A fixed-rate mortgage has a fixed interest rate, payment schedule, and duration. If you pay more than the minimum each month, that additional money will be transferred straight to the outstanding balance on your loan.
Simply instruct your servicer to allocate the excess funds to your principal. The more extra payments you make, the sooner your loan will be paid off than the indicated period.
When Should a Fixed-Rate Mortgage Be Used?
A fixed-rate loan may be the best option if:
- You want to secure a cheap interest rate
- You are satisfied with the EMI you have agreed to pay. It preferably shouldn’t exceed 25-30% of your monthly take-home pay.
- You don’t want to deal with refinancing later on.
However, a fixed-rate loan is not always a choice.
If you have poor credit or can only afford a small down payment, you might not be able to get a fixed-rate mortgage. If a fixed-rate mortgage isn’t an option for you, or if you can qualify for a loan with a higher interest rate, you might want to look into another form of a mortgage.

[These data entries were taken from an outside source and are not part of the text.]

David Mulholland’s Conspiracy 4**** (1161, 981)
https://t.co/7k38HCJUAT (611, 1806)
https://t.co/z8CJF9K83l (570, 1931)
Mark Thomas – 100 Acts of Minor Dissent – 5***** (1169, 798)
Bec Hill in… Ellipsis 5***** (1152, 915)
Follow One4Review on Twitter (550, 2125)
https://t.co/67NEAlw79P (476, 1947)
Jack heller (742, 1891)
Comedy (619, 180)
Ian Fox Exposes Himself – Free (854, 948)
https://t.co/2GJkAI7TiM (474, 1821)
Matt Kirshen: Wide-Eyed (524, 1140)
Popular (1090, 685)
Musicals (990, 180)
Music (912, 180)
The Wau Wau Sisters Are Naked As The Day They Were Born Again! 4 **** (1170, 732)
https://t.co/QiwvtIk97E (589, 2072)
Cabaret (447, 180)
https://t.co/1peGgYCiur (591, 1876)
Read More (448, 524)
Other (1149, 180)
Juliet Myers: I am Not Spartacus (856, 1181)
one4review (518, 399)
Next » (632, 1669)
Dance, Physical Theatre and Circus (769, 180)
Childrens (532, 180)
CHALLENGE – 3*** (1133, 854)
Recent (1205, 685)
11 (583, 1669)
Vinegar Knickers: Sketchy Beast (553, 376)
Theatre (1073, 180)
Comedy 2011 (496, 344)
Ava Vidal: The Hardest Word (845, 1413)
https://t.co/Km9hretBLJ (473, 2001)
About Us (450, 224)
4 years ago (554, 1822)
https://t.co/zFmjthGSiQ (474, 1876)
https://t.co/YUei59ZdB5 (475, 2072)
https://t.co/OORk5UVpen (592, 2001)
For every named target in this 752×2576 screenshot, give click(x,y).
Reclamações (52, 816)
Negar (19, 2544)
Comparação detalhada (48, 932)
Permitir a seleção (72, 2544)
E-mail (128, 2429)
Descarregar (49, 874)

Whether you’re planning a mortgage or a home loan refinance, a comprehensive search is always advisable before finalizing the decision. Experts at Tobias Mortgage have been providing excellent refinance in Roseville, Rocklin, and Lincoln for over 13 years.
Fixed v/s Adjustable-rate mortgages
Fixed-rate mortgage interest rates remain consistent during the loan’s life. In contrast, an adjustable-rate mortgage, or ARM, has an initial rate that remains consistent for the first several years of the loan (typically five, seven, or ten years).
After the introductory period, the ARM’s interest rate is determined by an underlying index, such as the prime rate. The rate is then adjusted regularly following the first adjustment, generally once a year.
Some lenders provide variable-rate loans in addition to ARMs. These loans are never fixed; instead, they fluctuate (or float) month to month based on an underlying rate, such as the prime rate.